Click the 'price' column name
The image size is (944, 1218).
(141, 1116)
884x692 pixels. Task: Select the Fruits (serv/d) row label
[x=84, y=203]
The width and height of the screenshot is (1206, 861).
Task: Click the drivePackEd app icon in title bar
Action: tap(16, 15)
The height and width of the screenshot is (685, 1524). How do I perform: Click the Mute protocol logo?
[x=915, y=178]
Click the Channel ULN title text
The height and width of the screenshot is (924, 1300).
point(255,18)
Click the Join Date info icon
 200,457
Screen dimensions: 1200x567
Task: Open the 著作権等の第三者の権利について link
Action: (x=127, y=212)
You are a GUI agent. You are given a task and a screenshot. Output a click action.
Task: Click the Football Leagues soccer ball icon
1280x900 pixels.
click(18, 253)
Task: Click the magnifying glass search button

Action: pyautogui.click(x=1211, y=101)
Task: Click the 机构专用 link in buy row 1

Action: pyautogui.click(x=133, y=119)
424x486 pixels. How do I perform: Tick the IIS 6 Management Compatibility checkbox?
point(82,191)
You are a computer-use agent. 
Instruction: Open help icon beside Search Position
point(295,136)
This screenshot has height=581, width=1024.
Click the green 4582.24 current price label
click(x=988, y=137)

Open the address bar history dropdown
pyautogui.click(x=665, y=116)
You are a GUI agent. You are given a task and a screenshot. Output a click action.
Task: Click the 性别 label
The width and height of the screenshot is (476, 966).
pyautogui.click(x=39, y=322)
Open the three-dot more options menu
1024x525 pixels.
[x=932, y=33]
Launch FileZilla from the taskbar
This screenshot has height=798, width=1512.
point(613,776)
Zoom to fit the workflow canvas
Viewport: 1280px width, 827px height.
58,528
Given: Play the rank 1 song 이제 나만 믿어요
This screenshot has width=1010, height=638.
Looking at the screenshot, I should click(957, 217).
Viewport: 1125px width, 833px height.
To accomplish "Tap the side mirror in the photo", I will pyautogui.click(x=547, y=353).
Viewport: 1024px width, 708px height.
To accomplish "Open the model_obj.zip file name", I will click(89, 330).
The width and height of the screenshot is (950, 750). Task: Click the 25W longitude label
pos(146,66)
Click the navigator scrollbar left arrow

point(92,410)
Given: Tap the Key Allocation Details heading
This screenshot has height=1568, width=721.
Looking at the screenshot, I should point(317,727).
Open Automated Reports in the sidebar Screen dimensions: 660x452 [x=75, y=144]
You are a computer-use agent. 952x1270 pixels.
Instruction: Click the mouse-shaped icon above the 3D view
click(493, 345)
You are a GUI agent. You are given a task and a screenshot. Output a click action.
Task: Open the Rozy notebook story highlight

+++++

_WHAT TO DO_:
Reproduce all the items above, substituting "px" for every occurrence of "pixels" and leaving everything else unchanged.

_EXERCISE SOLUTION_:
Click the 'price' column name
The image size is (944, 1218).
(141, 1116)
884x692 px. Task: Select the Fruits (serv/d) row label
[x=84, y=203]
The width and height of the screenshot is (1206, 861).
Task: Click the drivePackEd app icon in title bar
Action: tap(16, 15)
The height and width of the screenshot is (685, 1524). How do I perform: Click the Mute protocol logo?
[x=915, y=178]
Click the Channel ULN title text
The height and width of the screenshot is (924, 1300).
point(255,18)
Click the Join Date info icon
 200,457
Screen dimensions: 1200x567
Task: Open the 著作権等の第三者の権利について link
Action: (x=127, y=212)
You are a GUI agent. You are given a task and a screenshot. Output a click action.
Task: Click the Football Leagues soccer ball icon
1280x900 px.
click(18, 253)
Task: Click the magnifying glass search button

Action: pyautogui.click(x=1211, y=101)
Task: Click the 机构专用 link in buy row 1

Action: pyautogui.click(x=133, y=119)
424x486 px. How do I perform: Tick the IIS 6 Management Compatibility checkbox?
point(82,191)
You are a computer-use agent. 
Instruction: Open help icon beside Search Position
point(295,136)
This screenshot has height=581, width=1024.
Click the green 4582.24 current price label
click(x=988, y=137)

Open the address bar history dropdown
pyautogui.click(x=665, y=116)
You are a GUI agent. You are given a task and a screenshot. Output a click action.
Task: Click the 性别 label
The width and height of the screenshot is (476, 966).
pyautogui.click(x=39, y=322)
Open the three-dot more options menu
1024x525 px.
[x=932, y=33]
Launch FileZilla from the taskbar
This screenshot has height=798, width=1512.
point(613,776)
Zoom to fit the workflow canvas
Viewport: 1280px width, 827px height.
58,528
Given: Play the rank 1 song 이제 나만 믿어요
This screenshot has width=1010, height=638.
Looking at the screenshot, I should click(957, 217).
Viewport: 1125px width, 833px height.
To accomplish "Tap the side mirror in the photo", I will pyautogui.click(x=547, y=353).
Viewport: 1024px width, 708px height.
To accomplish "Open the model_obj.zip file name", I will click(89, 330).
The width and height of the screenshot is (950, 750). Task: Click the 25W longitude label
pos(146,66)
Click the navigator scrollbar left arrow

point(92,410)
Given: Tap the Key Allocation Details heading
This screenshot has height=1568, width=721.
Looking at the screenshot, I should point(317,727).
Open Automated Reports in the sidebar Screen dimensions: 660x452 [x=75, y=144]
You are a computer-use agent. 952x1270 px.
Instruction: Click the mouse-shaped icon above the 3D view
click(493, 345)
You are a GUI agent. You are given a task and a screenshot. Output a click action.
Task: Open the Rozy notebook story highlight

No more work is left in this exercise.